23/11/99 - Act would make ISPs liable

By CHRIS BARTON

Internet service providers (ISPs) could soon be facing defamation and other legal action if the Law Commission's recommendations for an Electronic Transactions Act pass into law.

The wide-ranging set of proposals intended "to remove the immediate barriers to electronic commerce" in New Zealand laws includes a provision to clarify the liability of ISPs. Under current law it is unclear when, or if, ISPs could be liable for material hosted by them, including the vast array of free-for-all newsgroups carried on most ISPs' news servers.

The Law Commission takes the view that ISPs should face defamation or other charges only if they have "actual knowledge of existence of information on the web site which would be actionable at civil law or constitute a crime".

If the ISP did not then take action to remove the offending information, it would be liable.

The provision is likely to cause an outcry among ISPs which have always argued they are mere carriers of information and not the publisher.
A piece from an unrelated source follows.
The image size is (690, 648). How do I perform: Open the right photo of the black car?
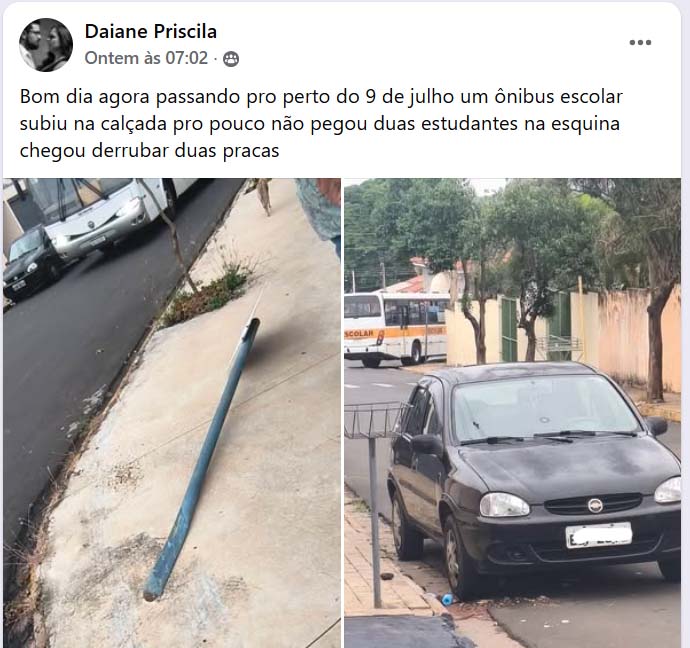512,413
Under such a proposal ISPs, once informed about objectionable material, would need to seek legal advice to determine whether it was actionable.

In its 268-page report - "Electronic Commerce, Part Two: A Basic Legal Framework" - the commission is sympathetic to ISPs' plight, accepting they need to be protected through an "innocent dissemination defence".
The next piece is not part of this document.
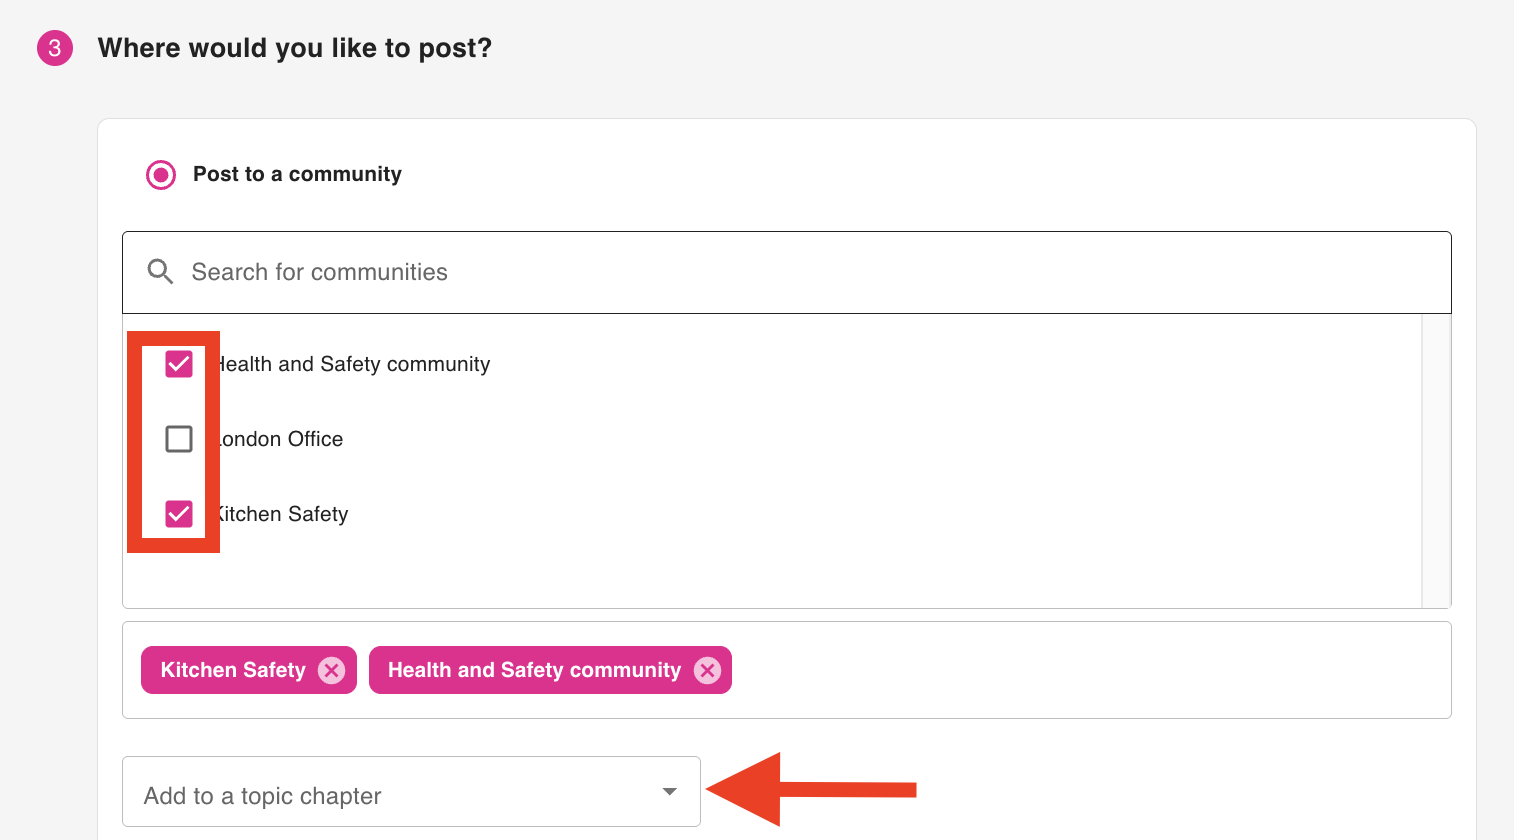This screenshot has height=840, width=1514.
Task: Click the magnifier search icon
Action: (x=160, y=272)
But it also proposes that that ISPs are more than just carriers of information and should be liable if they knowingly permit information to stay online.

The provision aims to provide a way to prosecute the secondary rather than the primary publisher of objectionable or defamatory material on the internet - although the commission does appear to understand the difficulties of enforcing such a provision in the immediacy of the online world.

It proposes: "ISPs will not be liable for the reposting of information by a third party that has previously been removed." But ISPs may end up in an impossible cycle because as soon as they have knowledge of the reposting, they must then remove it. How such a law might be applied to the thousands of newsgroups carried by ISPs each carrying hundreds of messages per day - many of which may very well be defamatory or objectionable - has yet to be determined.

The call for an Electronic Transaction Act is also a call for the Government to intervene quickly with legislation that encourages electronic commerce and to catch up with Australia which already has such an Electronic Transactions Bill before parliament.

Other provisions aim to clarify the legal standing of electronic rather than paper documents - particularly in relation to statutory requirements that certain documents be "in writing", "signed" or "original." The recommendations stop short, however, of dealing with the thorny issue of electronic signatures that require "personal presence or attendance" (such as a witness) which the commission claims will be better dealt with later.

The commission also takes a swipe at the computer misuse provisions of the Crimes Amendment Bill, saying that the two offences contained in the bill are narrower than the four offences it recommended. The report proposes a fifth offence - "intentionally and without authority gaining access to data in a computer" - is now also necessary. The offence is designed to cover electronic trespass where a hacker gains access to a computer but does not necessarily do anything.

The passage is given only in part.